Without any pictures, reproduce exactly the lines running from the line containing "Task: Click avatar" through the end of the entries.
++++ Given records
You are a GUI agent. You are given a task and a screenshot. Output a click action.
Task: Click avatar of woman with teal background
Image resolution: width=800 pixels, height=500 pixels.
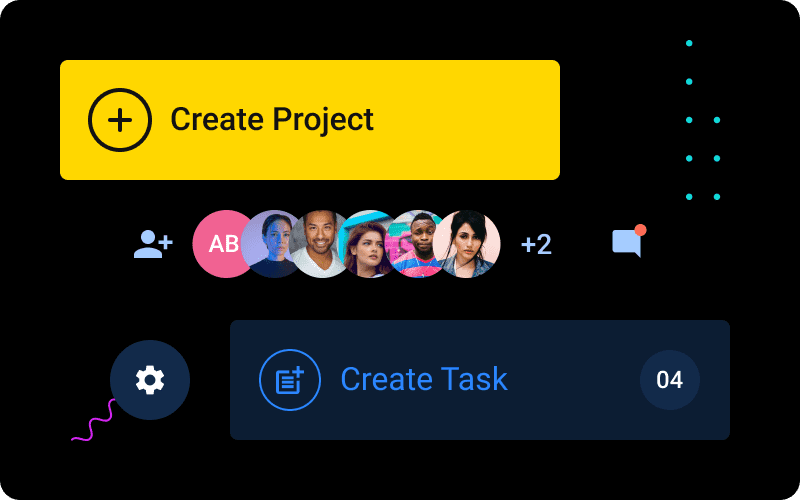(x=368, y=244)
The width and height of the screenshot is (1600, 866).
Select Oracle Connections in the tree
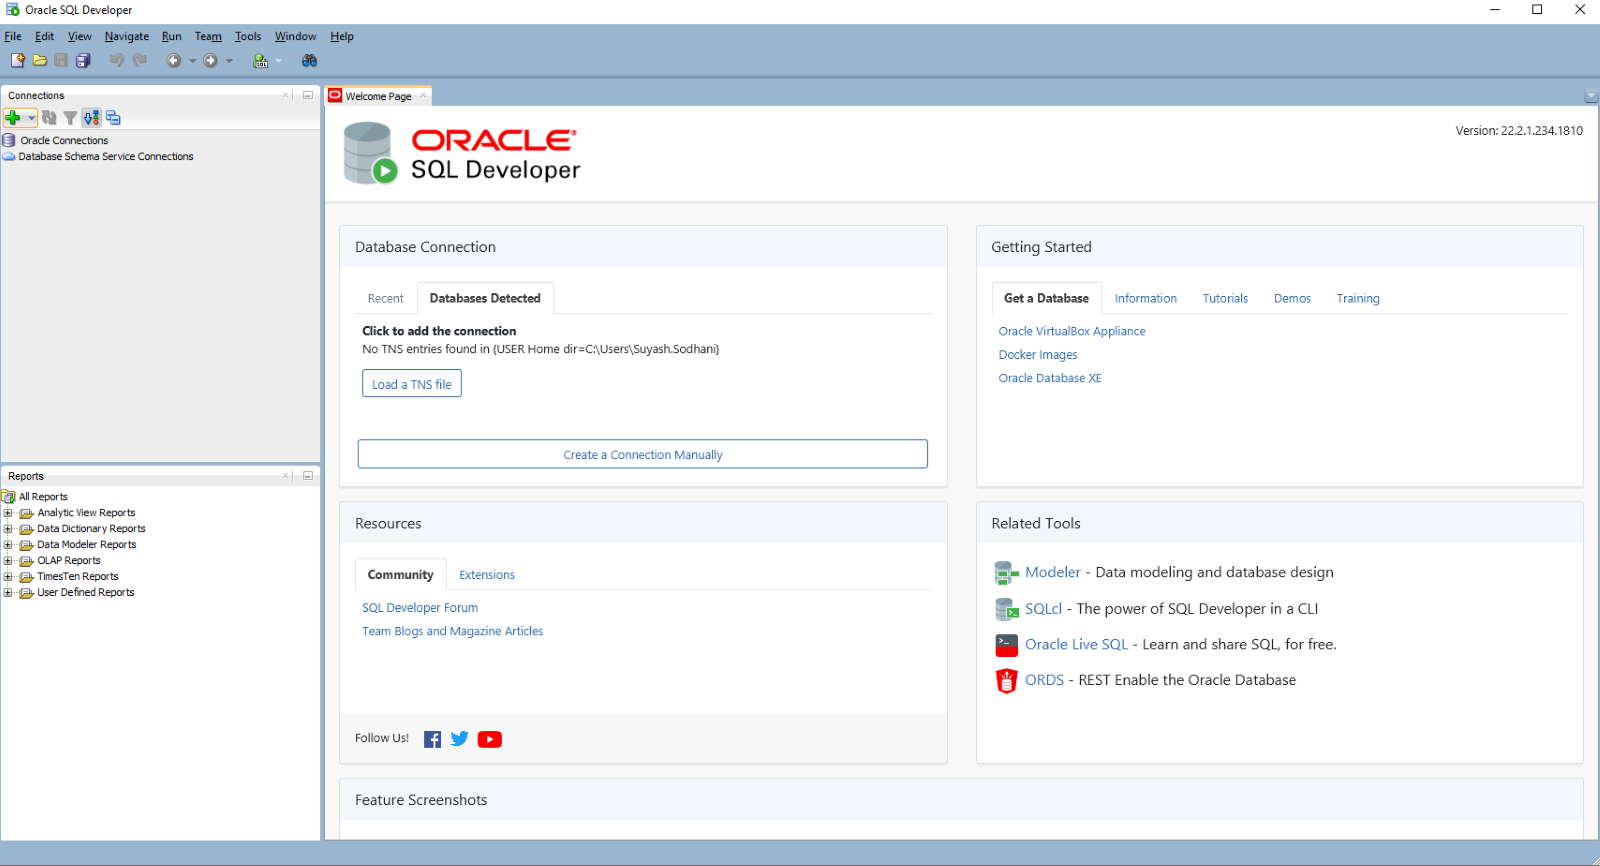click(x=64, y=141)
++++++++
• [Task output]
Task: Click avatar of woman with teal background
Image resolution: width=800 pixels, height=500 pixels.
(x=368, y=244)
The width and height of the screenshot is (1600, 866).
Select Oracle Connections in the tree
click(x=64, y=141)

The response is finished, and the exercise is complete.